Harari Revival: Spaces of a Displaced Memory

Samah Nedim Abdusamed
University of Greenwich
United Kingdom
Lee Fox

Project idea

This project proposes a contemporary cultural centre for the Harari diaspora in Toronto that uses architecture as a means of preserving and celebrating Harari cultural identity. Inspired by the traditional Harari house (Gidir Gar) and the urban fabric of Jugol, the design creates spaces that support gathering, storytelling, craftsmanship, and intergenerational cultural exchange.

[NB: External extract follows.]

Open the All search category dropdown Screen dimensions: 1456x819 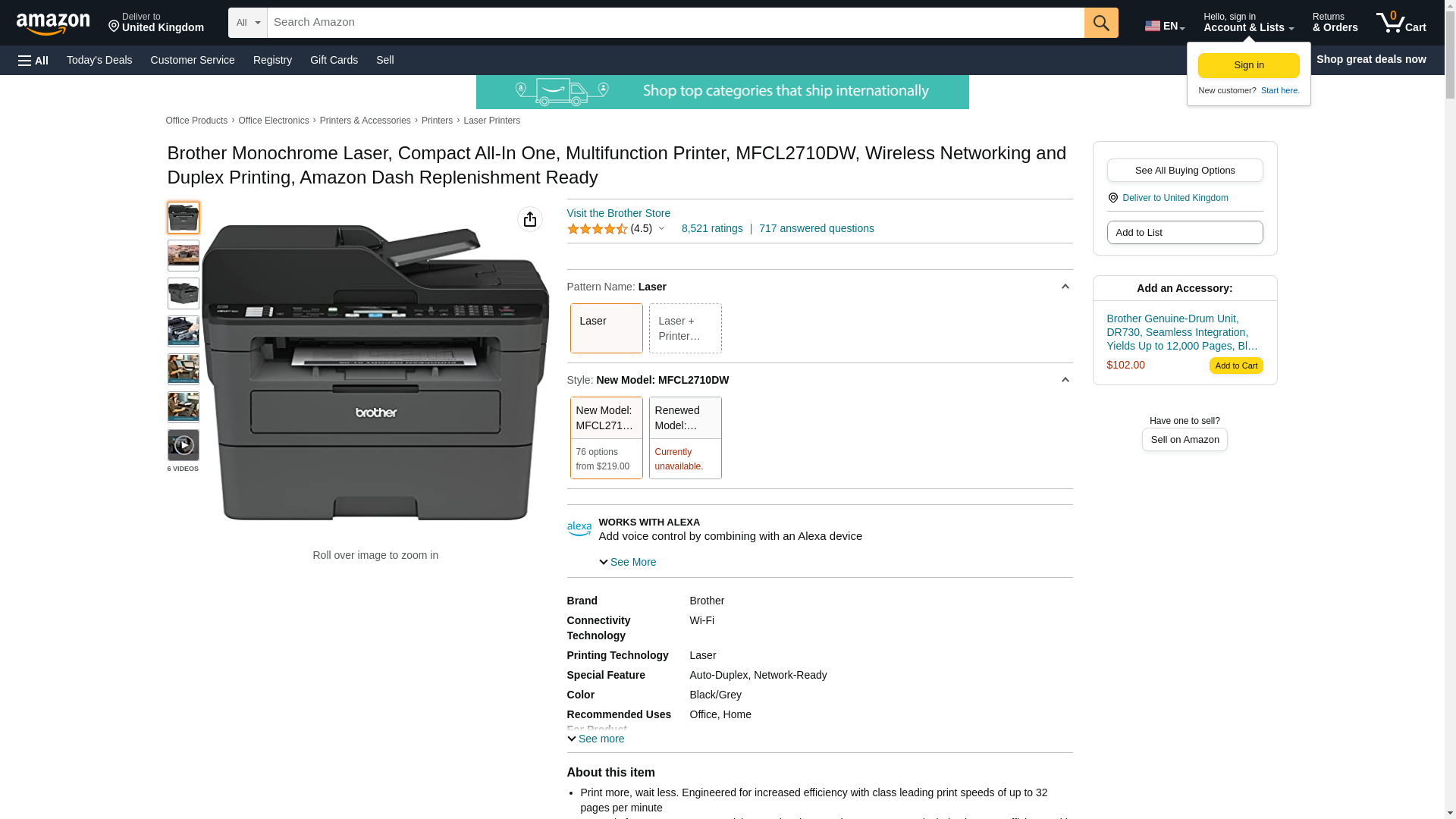pos(247,23)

The project's goal is to demonstrate how architecture can sustain cultural continuity by adapting traditional spatial and material principles to a contemporary diasporic context.

Project description

How can architecture preserve cultural identity when communities are displaced from the places that once shaped their everyday lives?

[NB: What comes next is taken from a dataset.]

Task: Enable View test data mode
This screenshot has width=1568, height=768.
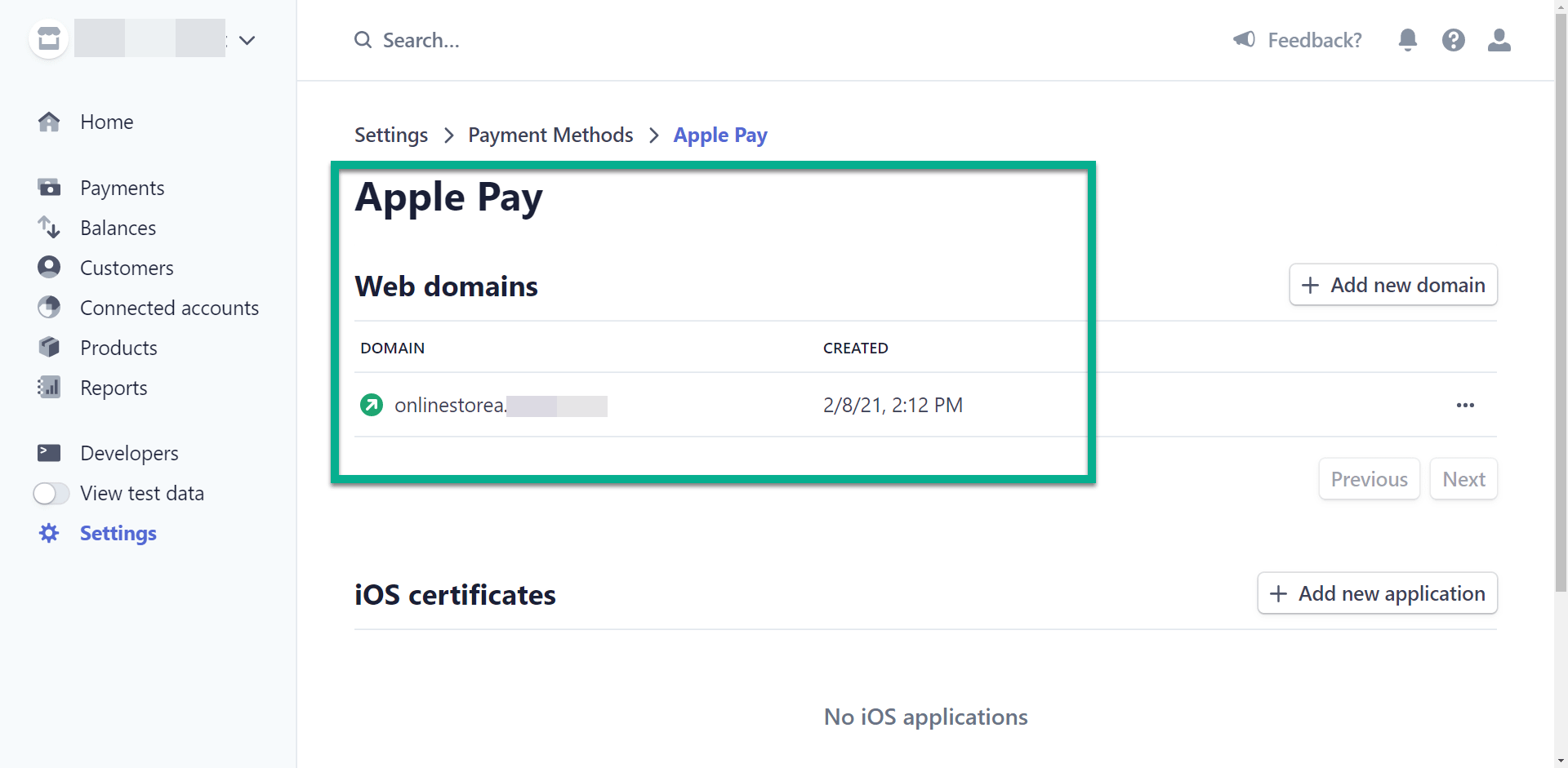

Situated within the context of the Harari diaspora in Toronto, this project responds to the growing distance between displaced communities and their cultural roots in Harar, Ethiopia. For centuries, the Harari people developed a distinct cultural identity within Jugol, the historic walled city of Harar, where architecture, community life, craft traditions, and everyday rituals were deeply interconnected. As migration, globalization, and changing lifestyles reshape communities, many traditions, social practices, and shared cultural experiences risk being lost across generations. This project explores how architecture can become a tool for cultural continuity by creating a space where Harari identity can be preserved, practiced, and passed on within a contemporary diasporic context.

The design takes reference from the traditional Harari house (Gidir Gar), the urban character of Harar, and the everyday cultural practices that shape Harari life. Rather than functioning as a museum focused solely on preservation, the project acts as a living cultural space centered on participation, gathering, making, and storytelling. Core Harari traditions are translated into spatial experiences and used to define the architectural programme, allowing cultural practices such as communal gathering, hospitality, craft-making, and intergenerational exchange to shape how the building is organized and experienced. Drawing from the layered social organization of Harari homes and the density and movement of Jugol, the architecture reinterprets familiar spatial qualities within a new setting for the diaspora.

Materiality becomes a way of bridging Harar and Toronto, two places shaped by opposite climates. While Harar’s architecture responds to heat, Toronto demands materials suited to colder conditions, prompting an exploration of locally appropriate alternatives that retain the essence of Harari material culture. Terracotta references the warmth, texture, and earth tones associated with Harar, while glulam introduces warmth, durability, and structural adaptability suited to Toronto’s climate. Through this approach, the project creates a contemporary architectural language that connects memory, place, and cultural identity across distance.

Technical information

The project employs a climate-responsive structural and material system that bridges Harari architectural memory with Toronto’s winter conditions. The primary structural system consists of a white oak glulam timber system, forming the building’s beams, columns, and roof structure. This exposed structural frame provides long-span capability, durability, and a warm tactile presence, while the deep beams are articulated as integrated louvers that filter harsh Canadian winter light into rhythmic, dappled patterns reminiscent of Harar’s narrow alleyways.

The exterior envelope is composed of heavy buff brick masonry, designed as a high-performance thermal mass system with insulated backing and freeze–thaw resilience, while referencing the fortified walls of Jugol. Internally, rich terracotta finishes are applied to deep archways, reinforcing spatial depth and tactile continuity with Harari earthen traditions, and extending into the stepped, multi-tiered seating of the basketry maker’s space, where they support both durability and communal craft activity. Complementing these heavier elements, terracotta-toned, powder-coated steel balustrades, laser-cut with patterns derived from Harari basketry, introduce lightweight cultural detailing within the structural frame.

High-performance insulation, vapour barriers, and airtight assemblies are integrated throughout the envelope to ensure energy efficiency in Toronto’s cold climate. Together, these materials and systems form a building that withstands modern winter conditions while enveloping the diaspora in a spatial and sensory memory of home.